- Supplied entries -
[Start of Attachment]

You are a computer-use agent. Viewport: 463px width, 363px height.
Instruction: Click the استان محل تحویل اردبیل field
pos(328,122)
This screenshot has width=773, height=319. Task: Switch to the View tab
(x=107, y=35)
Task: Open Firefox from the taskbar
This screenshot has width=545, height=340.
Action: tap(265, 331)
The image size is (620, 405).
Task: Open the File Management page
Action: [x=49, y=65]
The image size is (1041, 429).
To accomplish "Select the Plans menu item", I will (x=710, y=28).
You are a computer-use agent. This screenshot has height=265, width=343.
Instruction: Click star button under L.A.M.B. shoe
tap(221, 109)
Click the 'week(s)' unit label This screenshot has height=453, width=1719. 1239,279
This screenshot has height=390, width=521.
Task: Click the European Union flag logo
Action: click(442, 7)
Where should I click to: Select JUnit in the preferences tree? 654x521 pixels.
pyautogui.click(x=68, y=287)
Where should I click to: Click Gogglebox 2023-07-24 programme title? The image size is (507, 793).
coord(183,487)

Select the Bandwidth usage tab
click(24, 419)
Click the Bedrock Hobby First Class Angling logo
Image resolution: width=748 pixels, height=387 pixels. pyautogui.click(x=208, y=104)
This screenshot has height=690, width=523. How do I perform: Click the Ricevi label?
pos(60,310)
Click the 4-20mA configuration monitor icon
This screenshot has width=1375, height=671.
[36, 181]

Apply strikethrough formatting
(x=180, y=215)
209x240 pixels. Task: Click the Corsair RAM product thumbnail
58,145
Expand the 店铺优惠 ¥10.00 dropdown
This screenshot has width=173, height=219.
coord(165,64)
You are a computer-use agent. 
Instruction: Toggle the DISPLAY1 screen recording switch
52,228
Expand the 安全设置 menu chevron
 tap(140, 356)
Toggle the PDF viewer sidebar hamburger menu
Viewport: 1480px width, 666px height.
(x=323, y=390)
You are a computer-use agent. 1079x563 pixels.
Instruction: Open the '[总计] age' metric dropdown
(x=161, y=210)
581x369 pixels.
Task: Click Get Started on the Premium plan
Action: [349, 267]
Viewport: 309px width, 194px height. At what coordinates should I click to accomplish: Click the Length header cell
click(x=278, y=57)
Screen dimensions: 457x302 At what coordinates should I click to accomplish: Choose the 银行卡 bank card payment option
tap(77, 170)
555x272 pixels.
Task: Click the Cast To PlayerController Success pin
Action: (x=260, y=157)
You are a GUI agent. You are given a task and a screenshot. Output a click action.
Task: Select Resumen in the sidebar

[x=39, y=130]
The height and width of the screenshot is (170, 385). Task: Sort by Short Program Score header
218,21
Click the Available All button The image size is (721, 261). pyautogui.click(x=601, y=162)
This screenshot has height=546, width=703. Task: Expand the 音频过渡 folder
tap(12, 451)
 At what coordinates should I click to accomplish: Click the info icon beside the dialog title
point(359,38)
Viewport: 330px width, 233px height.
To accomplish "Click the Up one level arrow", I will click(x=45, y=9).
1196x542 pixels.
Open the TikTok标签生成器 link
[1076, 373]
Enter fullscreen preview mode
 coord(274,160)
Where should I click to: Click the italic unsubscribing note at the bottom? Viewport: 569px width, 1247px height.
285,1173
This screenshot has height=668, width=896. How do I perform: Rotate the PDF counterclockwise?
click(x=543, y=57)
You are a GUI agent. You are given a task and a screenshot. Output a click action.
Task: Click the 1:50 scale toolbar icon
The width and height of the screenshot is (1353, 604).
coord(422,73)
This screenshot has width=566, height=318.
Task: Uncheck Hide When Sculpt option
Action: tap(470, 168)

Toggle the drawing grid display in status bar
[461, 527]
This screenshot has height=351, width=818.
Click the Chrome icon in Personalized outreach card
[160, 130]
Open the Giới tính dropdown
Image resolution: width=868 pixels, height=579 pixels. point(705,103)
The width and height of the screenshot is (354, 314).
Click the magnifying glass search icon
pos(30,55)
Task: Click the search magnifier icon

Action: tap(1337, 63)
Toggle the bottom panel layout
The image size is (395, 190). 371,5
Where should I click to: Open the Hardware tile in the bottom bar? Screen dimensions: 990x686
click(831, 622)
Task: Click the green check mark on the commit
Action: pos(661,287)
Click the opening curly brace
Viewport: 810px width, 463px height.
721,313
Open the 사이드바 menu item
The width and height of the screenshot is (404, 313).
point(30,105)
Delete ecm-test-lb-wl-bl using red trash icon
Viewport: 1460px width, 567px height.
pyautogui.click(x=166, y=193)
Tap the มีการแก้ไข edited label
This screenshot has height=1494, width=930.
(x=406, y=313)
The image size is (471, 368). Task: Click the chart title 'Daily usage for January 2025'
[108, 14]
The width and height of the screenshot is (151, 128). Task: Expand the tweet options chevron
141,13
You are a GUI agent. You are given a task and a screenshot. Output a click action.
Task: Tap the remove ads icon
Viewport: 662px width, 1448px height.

[End of Attachment]

- Activity -
In the entries above, find each line with the word "will" and copy it.

- The answer -
To accomplish "Select the Plans menu item", I will (x=710, y=28).
To accomplish "Click the Up one level arrow", I will click(x=45, y=9).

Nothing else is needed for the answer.